• _Task brief_: Copy the rows below word for word, starting at the line that contains "Where should I click to: Click right" and ending at the line that contains "[x=154, y=409]", with both of those lines included.

• _Material provided_:
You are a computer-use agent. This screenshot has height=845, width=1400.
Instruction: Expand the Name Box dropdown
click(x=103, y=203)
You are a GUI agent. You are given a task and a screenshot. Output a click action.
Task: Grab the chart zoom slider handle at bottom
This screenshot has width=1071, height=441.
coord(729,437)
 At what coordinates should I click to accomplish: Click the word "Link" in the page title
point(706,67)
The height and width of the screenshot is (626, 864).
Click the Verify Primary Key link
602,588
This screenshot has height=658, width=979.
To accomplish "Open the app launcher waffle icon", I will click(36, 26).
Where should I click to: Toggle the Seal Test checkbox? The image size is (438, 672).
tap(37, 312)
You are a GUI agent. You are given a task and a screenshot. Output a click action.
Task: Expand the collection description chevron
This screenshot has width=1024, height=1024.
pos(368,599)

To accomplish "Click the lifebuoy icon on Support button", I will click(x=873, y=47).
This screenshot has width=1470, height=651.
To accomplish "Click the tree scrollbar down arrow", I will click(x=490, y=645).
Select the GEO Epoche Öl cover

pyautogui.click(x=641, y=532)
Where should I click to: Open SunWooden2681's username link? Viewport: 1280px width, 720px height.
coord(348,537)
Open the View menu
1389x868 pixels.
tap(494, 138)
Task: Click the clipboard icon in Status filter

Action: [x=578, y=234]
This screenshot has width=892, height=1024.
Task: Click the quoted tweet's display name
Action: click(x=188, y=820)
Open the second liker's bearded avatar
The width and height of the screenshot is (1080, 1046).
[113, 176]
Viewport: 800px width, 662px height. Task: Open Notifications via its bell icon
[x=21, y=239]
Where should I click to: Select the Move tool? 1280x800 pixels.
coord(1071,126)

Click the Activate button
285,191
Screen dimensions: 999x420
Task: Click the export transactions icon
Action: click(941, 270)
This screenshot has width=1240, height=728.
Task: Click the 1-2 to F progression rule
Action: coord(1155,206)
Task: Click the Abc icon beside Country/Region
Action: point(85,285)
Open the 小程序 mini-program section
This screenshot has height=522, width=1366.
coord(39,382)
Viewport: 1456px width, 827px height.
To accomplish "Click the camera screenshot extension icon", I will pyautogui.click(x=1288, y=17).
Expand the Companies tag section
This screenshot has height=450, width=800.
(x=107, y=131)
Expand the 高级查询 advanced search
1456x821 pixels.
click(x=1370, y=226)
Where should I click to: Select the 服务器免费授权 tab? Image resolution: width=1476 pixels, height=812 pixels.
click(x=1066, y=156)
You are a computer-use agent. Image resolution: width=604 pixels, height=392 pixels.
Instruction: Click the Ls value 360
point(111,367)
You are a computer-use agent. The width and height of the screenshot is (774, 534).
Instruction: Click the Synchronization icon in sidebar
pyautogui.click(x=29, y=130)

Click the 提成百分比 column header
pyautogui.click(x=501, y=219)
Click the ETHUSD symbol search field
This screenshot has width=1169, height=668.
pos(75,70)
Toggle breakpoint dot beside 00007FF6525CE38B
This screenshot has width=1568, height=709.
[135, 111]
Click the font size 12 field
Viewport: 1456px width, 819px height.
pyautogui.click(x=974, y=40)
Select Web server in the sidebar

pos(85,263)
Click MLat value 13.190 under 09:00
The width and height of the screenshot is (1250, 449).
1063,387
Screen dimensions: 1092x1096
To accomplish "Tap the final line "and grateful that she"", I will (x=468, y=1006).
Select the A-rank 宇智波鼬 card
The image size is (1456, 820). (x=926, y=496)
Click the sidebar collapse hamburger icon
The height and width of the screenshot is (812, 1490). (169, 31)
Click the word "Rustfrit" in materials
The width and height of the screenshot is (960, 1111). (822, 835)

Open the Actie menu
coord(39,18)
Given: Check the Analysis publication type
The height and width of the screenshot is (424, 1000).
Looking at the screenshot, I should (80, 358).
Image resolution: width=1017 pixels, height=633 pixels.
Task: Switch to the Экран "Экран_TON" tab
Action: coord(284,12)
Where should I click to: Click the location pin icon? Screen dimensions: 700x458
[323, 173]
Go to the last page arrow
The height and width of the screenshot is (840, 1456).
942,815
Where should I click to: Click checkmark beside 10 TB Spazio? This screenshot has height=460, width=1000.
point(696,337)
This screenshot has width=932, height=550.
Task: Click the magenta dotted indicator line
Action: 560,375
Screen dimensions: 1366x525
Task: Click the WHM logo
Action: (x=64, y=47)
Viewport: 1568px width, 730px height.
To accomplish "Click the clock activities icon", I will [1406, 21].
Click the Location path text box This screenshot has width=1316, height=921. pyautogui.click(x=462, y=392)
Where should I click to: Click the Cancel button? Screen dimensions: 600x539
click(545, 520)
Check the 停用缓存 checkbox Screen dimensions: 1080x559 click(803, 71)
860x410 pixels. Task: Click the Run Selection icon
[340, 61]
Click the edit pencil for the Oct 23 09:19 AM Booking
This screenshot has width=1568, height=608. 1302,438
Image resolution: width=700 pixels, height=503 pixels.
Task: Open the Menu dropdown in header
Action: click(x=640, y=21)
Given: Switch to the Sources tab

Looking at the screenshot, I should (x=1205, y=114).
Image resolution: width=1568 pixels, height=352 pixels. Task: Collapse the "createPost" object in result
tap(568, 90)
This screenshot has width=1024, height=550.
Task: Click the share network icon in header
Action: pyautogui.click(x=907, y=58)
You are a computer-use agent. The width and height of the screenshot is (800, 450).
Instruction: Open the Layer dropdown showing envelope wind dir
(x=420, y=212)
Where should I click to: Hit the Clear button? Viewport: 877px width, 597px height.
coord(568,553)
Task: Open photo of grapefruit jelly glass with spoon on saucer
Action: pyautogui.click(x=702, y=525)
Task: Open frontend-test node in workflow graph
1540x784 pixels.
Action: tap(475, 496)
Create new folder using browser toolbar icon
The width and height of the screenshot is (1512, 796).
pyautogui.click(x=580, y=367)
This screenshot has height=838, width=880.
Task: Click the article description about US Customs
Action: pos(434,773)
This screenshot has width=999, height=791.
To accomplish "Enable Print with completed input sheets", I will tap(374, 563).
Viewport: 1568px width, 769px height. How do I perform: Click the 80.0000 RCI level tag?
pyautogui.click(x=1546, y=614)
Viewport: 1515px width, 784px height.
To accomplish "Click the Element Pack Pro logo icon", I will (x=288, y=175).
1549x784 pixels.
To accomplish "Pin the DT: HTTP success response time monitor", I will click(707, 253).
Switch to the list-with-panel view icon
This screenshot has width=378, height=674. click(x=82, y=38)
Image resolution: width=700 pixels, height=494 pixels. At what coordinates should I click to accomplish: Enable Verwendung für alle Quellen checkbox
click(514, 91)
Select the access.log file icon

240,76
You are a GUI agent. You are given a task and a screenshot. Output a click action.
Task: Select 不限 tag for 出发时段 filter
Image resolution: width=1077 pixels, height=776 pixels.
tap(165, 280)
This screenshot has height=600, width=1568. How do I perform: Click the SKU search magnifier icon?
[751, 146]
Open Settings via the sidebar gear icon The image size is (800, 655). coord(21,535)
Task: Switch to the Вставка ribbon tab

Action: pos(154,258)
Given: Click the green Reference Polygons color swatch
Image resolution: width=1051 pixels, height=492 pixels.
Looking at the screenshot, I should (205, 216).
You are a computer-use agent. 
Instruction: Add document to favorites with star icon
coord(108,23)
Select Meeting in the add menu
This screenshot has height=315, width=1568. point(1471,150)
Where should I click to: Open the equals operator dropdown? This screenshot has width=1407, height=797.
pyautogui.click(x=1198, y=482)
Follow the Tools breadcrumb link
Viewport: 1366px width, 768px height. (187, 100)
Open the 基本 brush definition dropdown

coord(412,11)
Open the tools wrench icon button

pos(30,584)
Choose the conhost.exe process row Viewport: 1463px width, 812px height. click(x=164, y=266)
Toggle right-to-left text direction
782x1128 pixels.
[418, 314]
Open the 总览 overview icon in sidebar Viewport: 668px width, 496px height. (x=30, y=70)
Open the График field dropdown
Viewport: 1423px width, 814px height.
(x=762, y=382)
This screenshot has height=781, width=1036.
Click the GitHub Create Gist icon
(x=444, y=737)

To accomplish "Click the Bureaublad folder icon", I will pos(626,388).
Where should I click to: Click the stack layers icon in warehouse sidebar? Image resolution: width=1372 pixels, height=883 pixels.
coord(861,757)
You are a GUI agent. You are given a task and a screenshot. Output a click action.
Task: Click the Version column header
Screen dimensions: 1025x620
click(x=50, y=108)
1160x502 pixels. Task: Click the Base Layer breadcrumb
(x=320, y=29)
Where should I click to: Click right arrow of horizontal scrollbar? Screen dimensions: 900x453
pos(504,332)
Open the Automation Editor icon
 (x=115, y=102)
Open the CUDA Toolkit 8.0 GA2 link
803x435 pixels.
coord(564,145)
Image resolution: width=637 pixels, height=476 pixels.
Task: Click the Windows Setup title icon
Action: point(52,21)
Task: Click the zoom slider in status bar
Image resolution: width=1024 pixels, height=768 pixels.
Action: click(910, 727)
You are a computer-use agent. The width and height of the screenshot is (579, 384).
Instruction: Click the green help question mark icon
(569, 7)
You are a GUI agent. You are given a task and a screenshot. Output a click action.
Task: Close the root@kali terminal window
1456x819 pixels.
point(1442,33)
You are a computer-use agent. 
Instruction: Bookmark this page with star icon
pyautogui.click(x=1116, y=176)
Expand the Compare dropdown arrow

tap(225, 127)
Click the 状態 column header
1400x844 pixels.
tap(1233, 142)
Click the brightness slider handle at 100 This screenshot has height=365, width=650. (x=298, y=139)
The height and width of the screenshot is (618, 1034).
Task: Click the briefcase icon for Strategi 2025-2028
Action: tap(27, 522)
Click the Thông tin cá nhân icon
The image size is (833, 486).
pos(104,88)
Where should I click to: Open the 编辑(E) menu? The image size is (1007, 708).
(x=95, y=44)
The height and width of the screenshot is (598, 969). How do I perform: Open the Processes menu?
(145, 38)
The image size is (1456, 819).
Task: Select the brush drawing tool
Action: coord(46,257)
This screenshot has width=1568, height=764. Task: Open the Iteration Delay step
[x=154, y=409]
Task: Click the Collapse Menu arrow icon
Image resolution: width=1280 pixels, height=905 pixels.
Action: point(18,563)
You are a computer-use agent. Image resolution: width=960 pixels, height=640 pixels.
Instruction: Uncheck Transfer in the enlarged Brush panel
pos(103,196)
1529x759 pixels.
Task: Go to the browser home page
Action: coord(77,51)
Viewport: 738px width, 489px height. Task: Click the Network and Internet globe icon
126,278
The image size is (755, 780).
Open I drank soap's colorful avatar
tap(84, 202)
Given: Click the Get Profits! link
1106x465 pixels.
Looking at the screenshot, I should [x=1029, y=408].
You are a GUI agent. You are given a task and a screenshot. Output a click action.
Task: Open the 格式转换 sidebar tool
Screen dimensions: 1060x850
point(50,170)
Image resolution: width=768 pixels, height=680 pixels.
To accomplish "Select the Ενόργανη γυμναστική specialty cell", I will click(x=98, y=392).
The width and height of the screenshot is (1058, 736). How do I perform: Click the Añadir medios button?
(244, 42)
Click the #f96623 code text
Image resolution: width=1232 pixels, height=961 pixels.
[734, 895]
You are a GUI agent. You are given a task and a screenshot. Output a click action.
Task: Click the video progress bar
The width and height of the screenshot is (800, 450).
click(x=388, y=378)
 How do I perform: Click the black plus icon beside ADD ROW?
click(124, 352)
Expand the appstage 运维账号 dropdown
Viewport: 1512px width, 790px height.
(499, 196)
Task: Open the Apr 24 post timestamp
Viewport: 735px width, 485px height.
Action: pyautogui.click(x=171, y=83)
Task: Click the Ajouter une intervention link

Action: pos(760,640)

• _Output of the exercise_:
Where should I click to: Click right arrow of horizontal scrollbar? Screen dimensions: 900x453
pos(504,332)
Open the Automation Editor icon
 (x=115, y=102)
Open the CUDA Toolkit 8.0 GA2 link
803x435 pixels.
coord(564,145)
Image resolution: width=637 pixels, height=476 pixels.
Task: Click the Windows Setup title icon
Action: point(52,21)
Task: Click the zoom slider in status bar
Image resolution: width=1024 pixels, height=768 pixels.
Action: click(910, 727)
You are a computer-use agent. The width and height of the screenshot is (579, 384).
Instruction: Click the green help question mark icon
(569, 7)
You are a GUI agent. You are given a task and a screenshot. Output a click action.
Task: Close the root@kali terminal window
1456x819 pixels.
point(1442,33)
You are a computer-use agent. 
Instruction: Bookmark this page with star icon
pyautogui.click(x=1116, y=176)
Expand the Compare dropdown arrow

tap(225, 127)
Click the 状態 column header
1400x844 pixels.
tap(1233, 142)
Click the brightness slider handle at 100 This screenshot has height=365, width=650. (x=298, y=139)
The height and width of the screenshot is (618, 1034).
Task: Click the briefcase icon for Strategi 2025-2028
Action: tap(27, 522)
Click the Thông tin cá nhân icon
The image size is (833, 486).
pos(104,88)
Where should I click to: Open the 编辑(E) menu? The image size is (1007, 708).
(x=95, y=44)
The height and width of the screenshot is (598, 969). How do I perform: Open the Processes menu?
(145, 38)
The image size is (1456, 819).
Task: Select the brush drawing tool
Action: coord(46,257)
This screenshot has width=1568, height=764. Task: Open the Iteration Delay step
[x=154, y=409]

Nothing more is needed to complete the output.